> [EXTRACT PROVIDED]:
— begin —

Spectacular view to the North.

 The iconic Half Dome as seen from a different perspective: above.

The iconic Half Dome as seen from a different perspective: above.

What You'll Need

  • Headlamp: Because hiking while holding a flashlight is just a pain in the neck
  • Extra batteries: If you're hiking with a group, I would recommend all changing batteries at the same time about halfway to the top to avoid delays as everyone's batteries run out at different points. If you hike it solo like me, just change them when you need to.
  • Warm Clothes: Warm clothes for layering are essential as you'll be hiking in the middle of the night. While at times during the hike I stripped down to just a t-shirt, once you reach the top you're exposed to the wind and it gets quite cold until the sun comes out in full force. I would strongly advise several layers with a windbreaker, a hat, gloves, and long pants.
This is the first metal trail sign you'll see.  Still the full 7 miles to go, better get started!

This is the first metal trail sign you'll see. Still the full 7 miles to go, better get started!

The Hike

The first stretch of the trail is about a mile and a half long leisurely walk along a well-established dirt trail. The trail weaves through dense forest and partly parallels a shallow brook. Be mindful to watch for trail signs—at two places other trails join the one you're on and, especially at night, it would be possible to take the wrong trail. Use common sense and, when you get to the place where the trail seems to absorb or join with another trail, take a quick look around with your headlamp and check for a sign showing the way to Clouds Rest.

4.7 miles to go, and much of the downhill is behind you.

4.7 miles to go, and much of the downhill is behind you.

After the fairly flat initial mile or so, you'll reach the bottom of a long, steep set of switchbacks. This section makes up a large part of the elevation gain with the climb being around 1,000 vertical feet. Some spots along this stretch offer beautiful views of the canyon below while other parts are completely shielded by trees or rock. At the top of the switchbacks is a large open area with several trails meeting up. This is a common spot to stop and enjoy lunch or a snack for hikers during the day and because of this is inhabited by a population of very cute and fearless chipmunks that supplement their diets by begging for food from hikers and cleaning up any food left behind. At night though, they're asleep. Don't worry, though, you'll be able to see them on your return trip.

Chipmunk Flats Halfway Point: A Great Place to Swap Your Headlamp Batteries

This is a great spot to stop and change batteries to your headlamps as a group because it is somewhere around the halfway point. When you leave, be sure to take the right trail, once again checking the trail sign that is in the middle of the clearing.

— end —

> [SUPPLIED RECORDS]:
— begin —

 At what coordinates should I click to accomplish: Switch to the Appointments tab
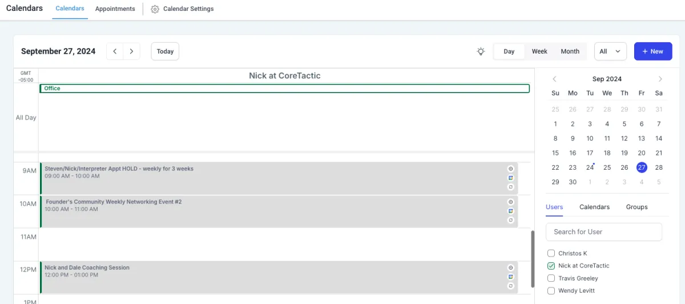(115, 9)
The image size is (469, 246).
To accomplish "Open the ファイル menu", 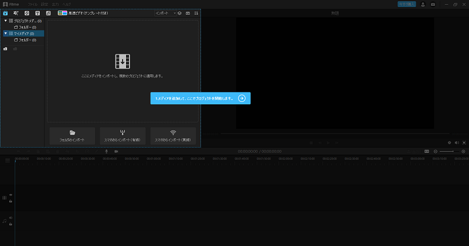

— end —
— begin —

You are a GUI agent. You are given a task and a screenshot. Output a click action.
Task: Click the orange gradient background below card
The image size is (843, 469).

— end —
— begin —

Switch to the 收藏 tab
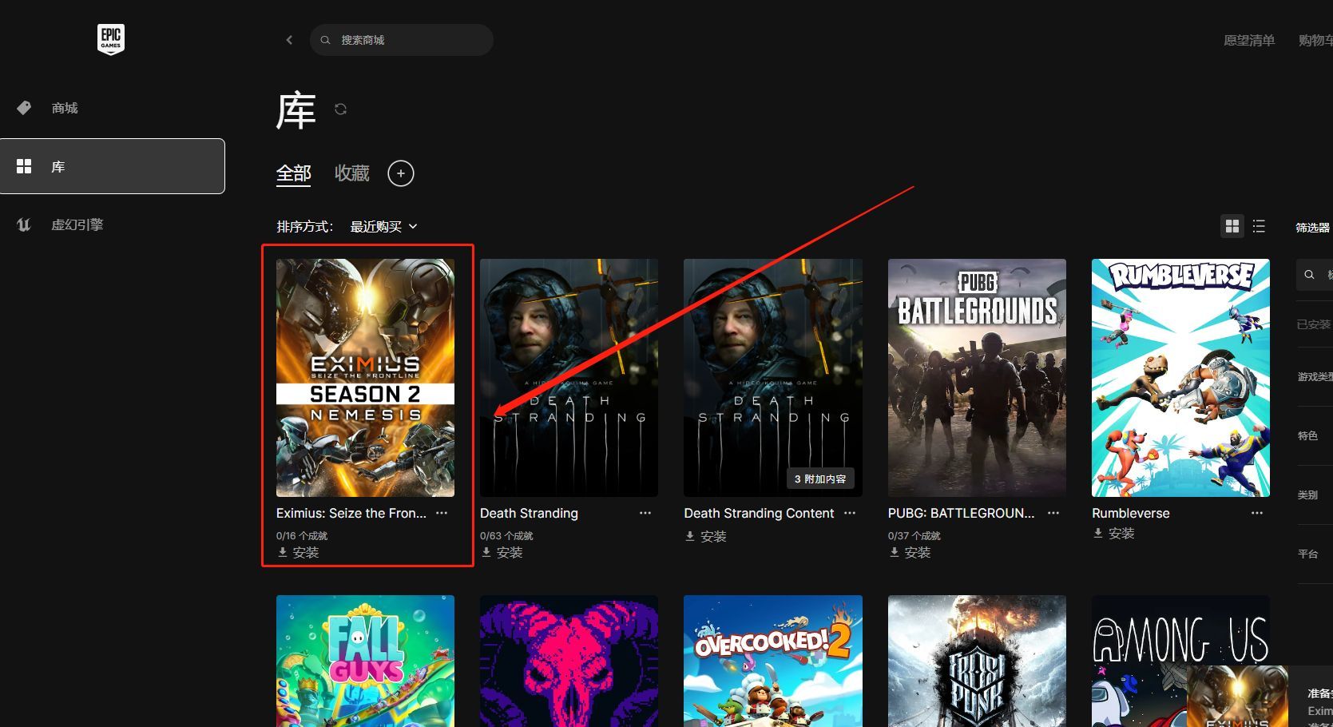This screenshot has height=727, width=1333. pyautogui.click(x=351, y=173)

— end —

> [TASK]: In the Clouds Rest hiking text, roughly how much elevation does the long, steep set of switchbacks climb?

> [ANSWER]: Around 1,000 vertical feet.